Similarly, if the defect does not impair the security of the mortgage, the title company may not be liable at all. For example, in one case,1 the loan policy covered 2,000 acres of land and was issued to insure a construction loan for $15 million. The title policy failed to list as an exception a prior $60,000 mortgage on 33 of the 2,000 acres. When the insured lender took a deed-in-lieu of foreclosure to the 2,000 acres and expected the title insurer to pay off the prior mortgage on the 33 acres, the court determined that the property had a value far in excess of the amount of both mortgages. Consequently, the court held that the lender had no claim because the defect did not impair the security, as the lender realized more than it would have realized through a foreclosure
There are many similar cases where courts have limited the recovery under a loan policy of title insurance to the extent that the security has been impaired by a title defect. On the other hand, cases have been held that in determining the amount of the loss, the title insurer is not entitled to the benefit of the insured lender’s business acumen regarding a later resale for profit of the real property. Nor is the title insurer’s liability increased if the insured loses money on a subsequent sale of the property.
Loan Policy Coverage After Foreclosure
A loan policy continues to provide coverage to the insured lender after the lender acquires title through foreclosure or through a deed-in-lieu. However, the extent of coverage, conditions, and measure of damages remain in accordance with the original loan policy. A loan policy is not automatically converted into an owner’s policy once the insured lender acquires title. Therefore, the title insurer’s liability on a claim under the loan policy is limited to the amount of the mortgage indebtedness insured under the loan policy or the value of the property, whichever is less. For example, if there are easements that were not listed as exceptions from coverage, an owner’s policy would definitely provide that coverage. However, a loan policy would only provide coverage to the extent the value of the property resulting from the easements war reduced below the amount of the mortgage indebtedness.

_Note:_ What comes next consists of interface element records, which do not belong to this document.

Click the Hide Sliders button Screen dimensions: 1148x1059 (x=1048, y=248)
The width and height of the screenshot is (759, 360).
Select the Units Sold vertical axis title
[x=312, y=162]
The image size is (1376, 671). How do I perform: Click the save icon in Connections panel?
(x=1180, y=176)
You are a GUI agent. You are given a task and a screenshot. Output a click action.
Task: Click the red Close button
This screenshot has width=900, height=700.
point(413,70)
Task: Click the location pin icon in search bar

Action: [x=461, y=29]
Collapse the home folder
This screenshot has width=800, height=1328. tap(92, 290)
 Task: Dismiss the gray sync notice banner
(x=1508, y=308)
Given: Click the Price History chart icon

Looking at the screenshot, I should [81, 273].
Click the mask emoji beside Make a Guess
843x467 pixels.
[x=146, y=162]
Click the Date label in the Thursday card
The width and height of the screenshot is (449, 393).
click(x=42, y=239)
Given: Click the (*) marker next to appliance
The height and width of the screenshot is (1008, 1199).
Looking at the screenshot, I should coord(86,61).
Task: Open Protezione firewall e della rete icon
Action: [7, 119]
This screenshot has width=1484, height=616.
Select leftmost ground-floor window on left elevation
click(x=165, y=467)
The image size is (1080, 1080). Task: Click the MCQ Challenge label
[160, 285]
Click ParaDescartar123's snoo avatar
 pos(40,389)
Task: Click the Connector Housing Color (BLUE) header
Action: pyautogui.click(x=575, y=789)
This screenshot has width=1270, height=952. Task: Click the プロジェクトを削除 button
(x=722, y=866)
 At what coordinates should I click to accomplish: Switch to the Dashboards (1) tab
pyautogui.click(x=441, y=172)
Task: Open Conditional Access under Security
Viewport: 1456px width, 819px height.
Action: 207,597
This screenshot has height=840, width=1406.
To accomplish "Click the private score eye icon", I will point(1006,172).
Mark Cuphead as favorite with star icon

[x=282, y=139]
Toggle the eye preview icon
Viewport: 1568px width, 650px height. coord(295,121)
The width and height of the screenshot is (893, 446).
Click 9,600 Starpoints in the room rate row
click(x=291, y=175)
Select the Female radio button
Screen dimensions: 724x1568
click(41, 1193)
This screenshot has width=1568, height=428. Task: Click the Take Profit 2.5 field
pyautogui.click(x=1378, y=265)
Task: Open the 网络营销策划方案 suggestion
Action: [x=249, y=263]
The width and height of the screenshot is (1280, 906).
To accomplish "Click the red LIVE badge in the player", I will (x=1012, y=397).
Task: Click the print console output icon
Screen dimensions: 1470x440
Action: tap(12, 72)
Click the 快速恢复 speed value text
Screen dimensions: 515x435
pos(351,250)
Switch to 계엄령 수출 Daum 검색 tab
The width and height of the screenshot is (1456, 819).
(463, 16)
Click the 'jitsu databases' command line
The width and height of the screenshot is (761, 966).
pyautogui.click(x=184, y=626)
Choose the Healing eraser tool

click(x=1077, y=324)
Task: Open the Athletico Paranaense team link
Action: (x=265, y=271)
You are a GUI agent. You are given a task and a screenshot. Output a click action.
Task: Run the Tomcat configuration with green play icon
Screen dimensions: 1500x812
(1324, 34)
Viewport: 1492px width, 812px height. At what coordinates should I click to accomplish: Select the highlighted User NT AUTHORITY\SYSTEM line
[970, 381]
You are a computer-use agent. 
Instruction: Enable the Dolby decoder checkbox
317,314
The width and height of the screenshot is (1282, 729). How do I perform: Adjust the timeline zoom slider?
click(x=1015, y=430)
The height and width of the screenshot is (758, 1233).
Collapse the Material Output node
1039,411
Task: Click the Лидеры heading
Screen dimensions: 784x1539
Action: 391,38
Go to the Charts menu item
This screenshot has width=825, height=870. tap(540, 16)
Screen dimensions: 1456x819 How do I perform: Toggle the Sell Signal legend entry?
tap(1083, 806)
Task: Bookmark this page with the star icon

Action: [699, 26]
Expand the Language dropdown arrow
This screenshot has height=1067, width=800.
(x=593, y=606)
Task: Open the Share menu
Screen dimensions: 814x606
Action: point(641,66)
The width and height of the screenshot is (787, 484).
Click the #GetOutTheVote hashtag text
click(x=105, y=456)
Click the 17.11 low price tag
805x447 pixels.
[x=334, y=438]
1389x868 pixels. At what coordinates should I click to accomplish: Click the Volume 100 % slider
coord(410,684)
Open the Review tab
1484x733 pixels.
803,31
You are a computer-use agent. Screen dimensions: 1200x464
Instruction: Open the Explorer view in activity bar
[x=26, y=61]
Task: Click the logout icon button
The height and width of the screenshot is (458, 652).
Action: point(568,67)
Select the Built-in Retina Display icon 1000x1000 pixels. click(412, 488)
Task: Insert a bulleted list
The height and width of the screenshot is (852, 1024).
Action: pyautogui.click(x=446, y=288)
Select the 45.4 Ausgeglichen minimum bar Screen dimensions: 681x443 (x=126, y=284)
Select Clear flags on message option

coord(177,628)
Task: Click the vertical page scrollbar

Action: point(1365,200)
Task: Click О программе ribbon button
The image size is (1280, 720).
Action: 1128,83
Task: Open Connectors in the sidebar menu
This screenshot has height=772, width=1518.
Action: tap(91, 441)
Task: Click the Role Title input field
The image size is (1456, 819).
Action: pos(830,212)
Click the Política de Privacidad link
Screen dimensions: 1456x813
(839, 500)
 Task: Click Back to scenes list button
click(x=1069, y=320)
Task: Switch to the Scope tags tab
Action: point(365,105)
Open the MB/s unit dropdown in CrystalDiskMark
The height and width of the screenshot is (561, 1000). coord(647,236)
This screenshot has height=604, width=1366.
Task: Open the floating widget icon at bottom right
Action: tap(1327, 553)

Obtaining an Owner’s Policy After Foreclosure
Because of the limitation of loan policy coverage, it is becoming increasingly common for a lender to obtain an owner’s policy after acquiring title through foreclosure, notwithstanding that the prior loan policy provides continuous coverage after foreclosure.
Even if the lender was insured with a loan policy, obtaining an owner’s policy after acquiring title through foreclosure gives added protection in three ways:
- It brings the coverage up to a more recent date
- It provides owner-type coverage instead of lender coverage so that a defect does not have to impair the security to qualify as a basis for a claim.
- Most importantly, it gives a greater assurance that the foreclosure was proper.
If the lender obtains an owner’s policy issued when it acquires title, defects in the foreclosure such as failing to include necessary parties or defects in service of notice on them will be covered. It will then be the obligation of the title insurer under the owner’s policy to reforeclose or compensate for the loss resulting from such defects.